# [Target pointing data]
┌──
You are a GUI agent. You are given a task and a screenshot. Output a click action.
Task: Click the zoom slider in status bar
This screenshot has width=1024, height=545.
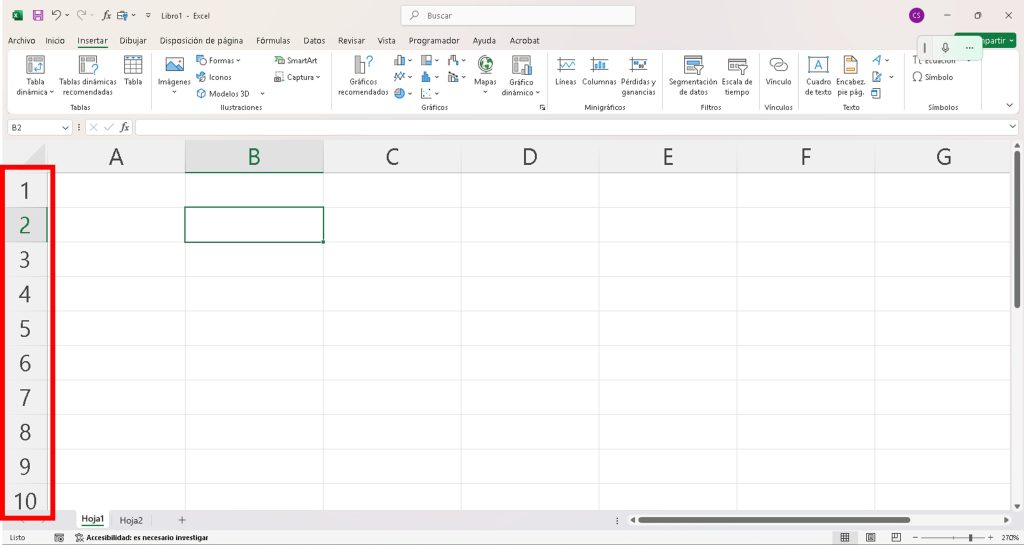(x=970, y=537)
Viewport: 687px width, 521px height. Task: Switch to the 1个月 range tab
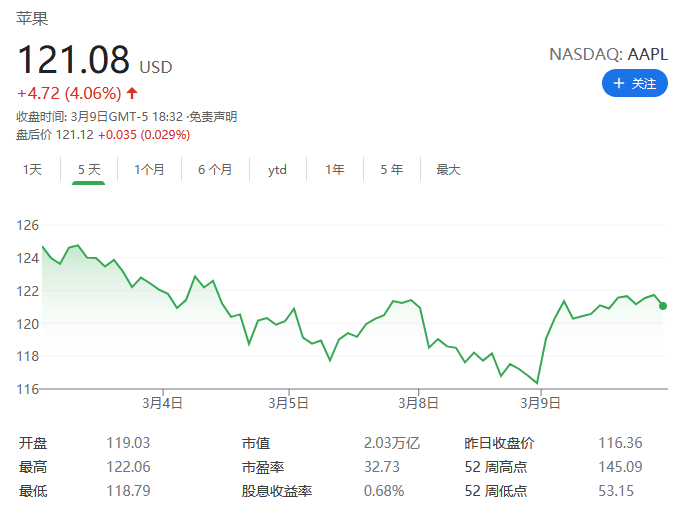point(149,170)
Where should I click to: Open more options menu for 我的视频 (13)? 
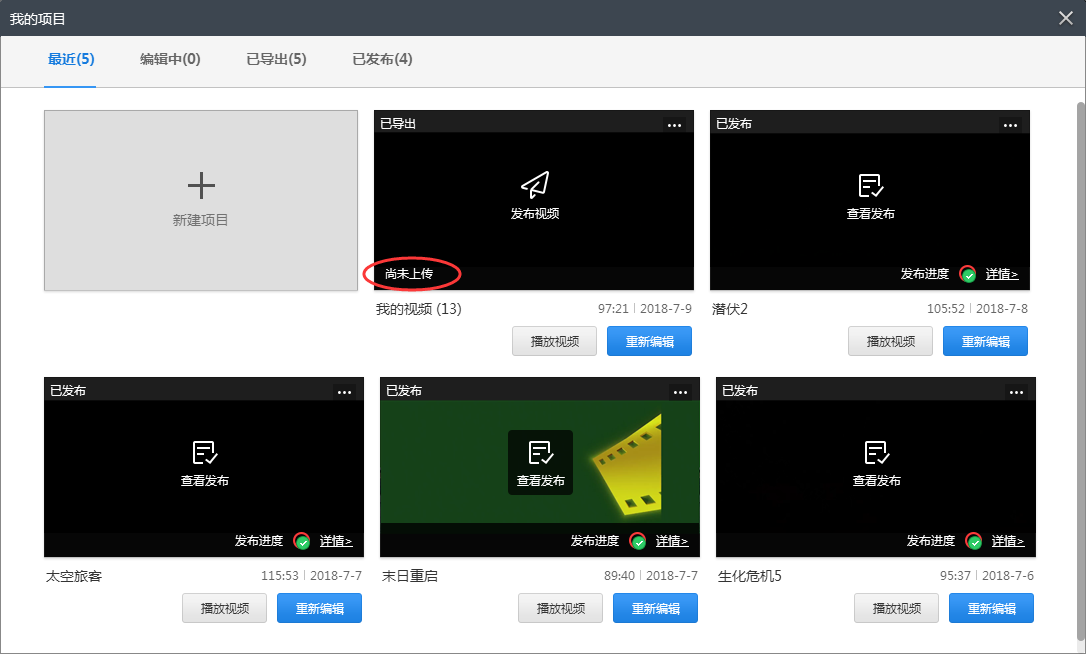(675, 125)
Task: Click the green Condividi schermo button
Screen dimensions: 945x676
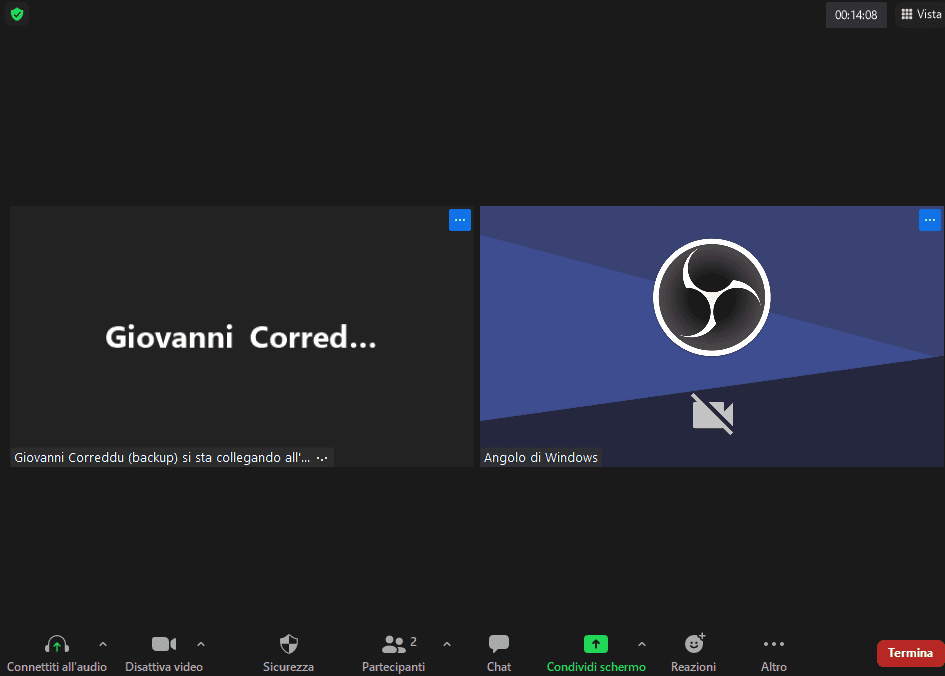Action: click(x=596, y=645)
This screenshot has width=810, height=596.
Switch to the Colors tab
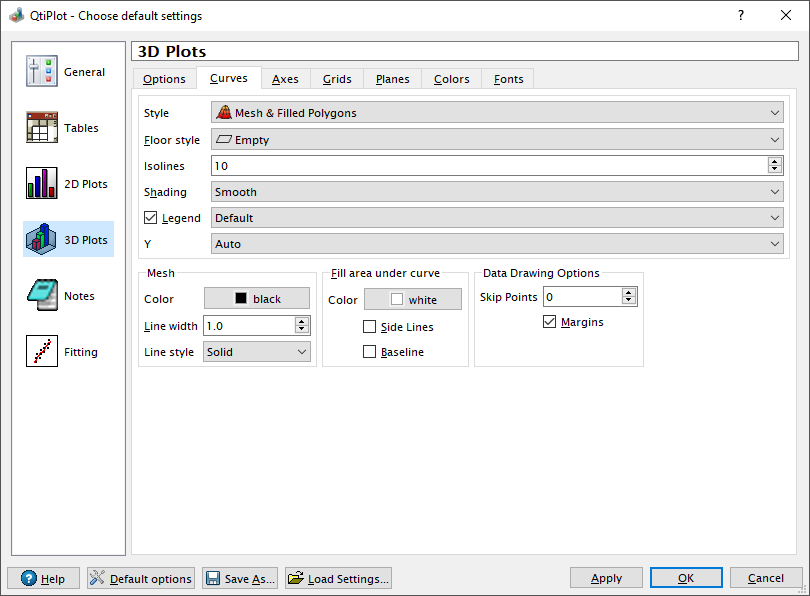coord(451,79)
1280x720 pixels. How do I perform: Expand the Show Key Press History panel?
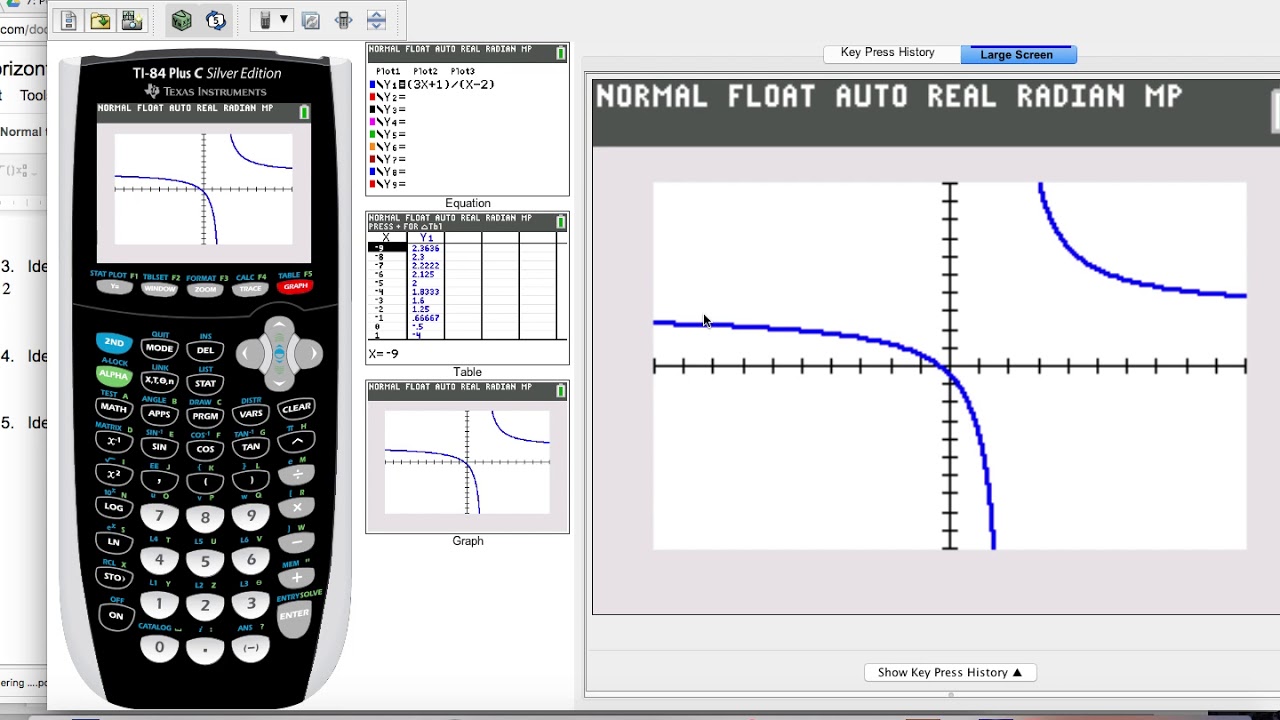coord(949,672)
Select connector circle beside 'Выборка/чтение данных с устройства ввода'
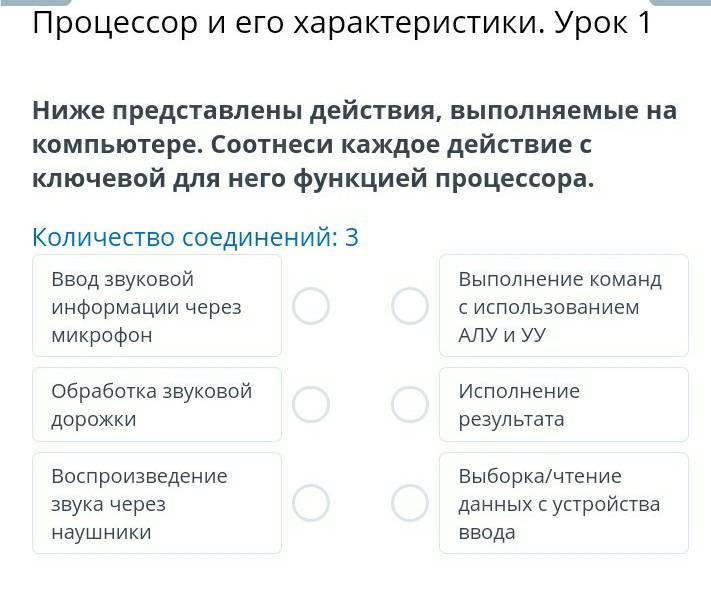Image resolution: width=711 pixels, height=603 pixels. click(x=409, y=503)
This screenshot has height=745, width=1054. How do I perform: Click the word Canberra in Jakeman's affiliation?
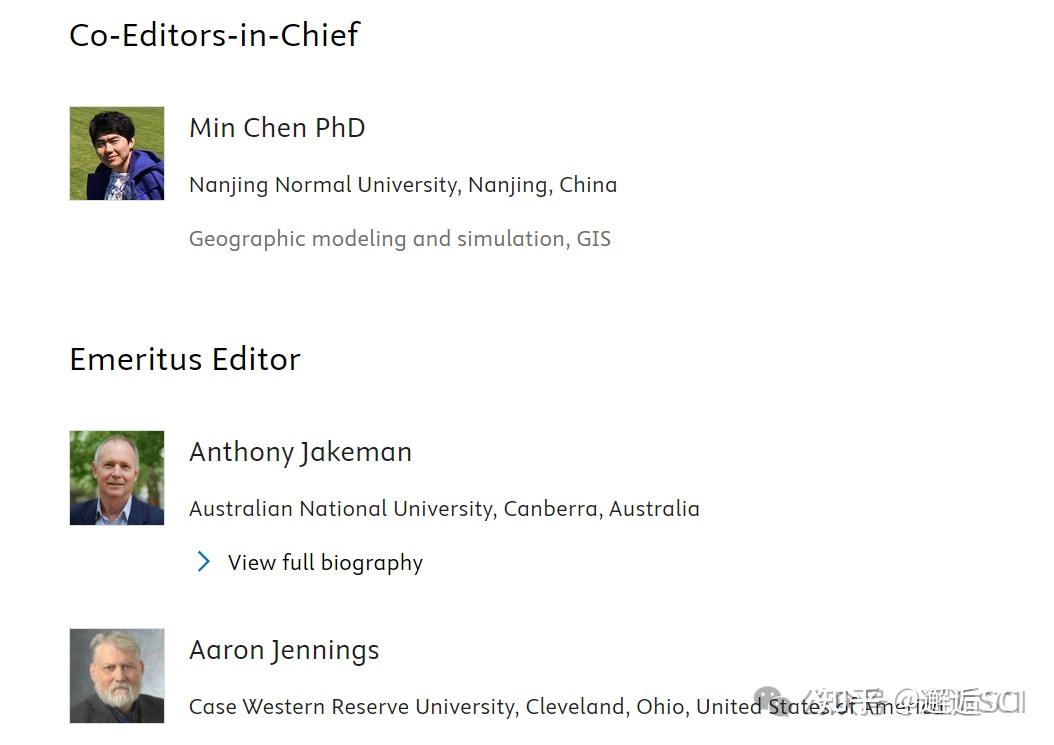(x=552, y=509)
└──
# [Given task]
Please copy out the records from the line containing "This screenshot has height=745, width=1054." through the end of the records, inclusive, keeping them identical. Leave the pictures out of your answer.

# [Output of the exercise]
This screenshot has height=745, width=1054. How do I perform: Click the word Canberra in Jakeman's affiliation?
(x=552, y=509)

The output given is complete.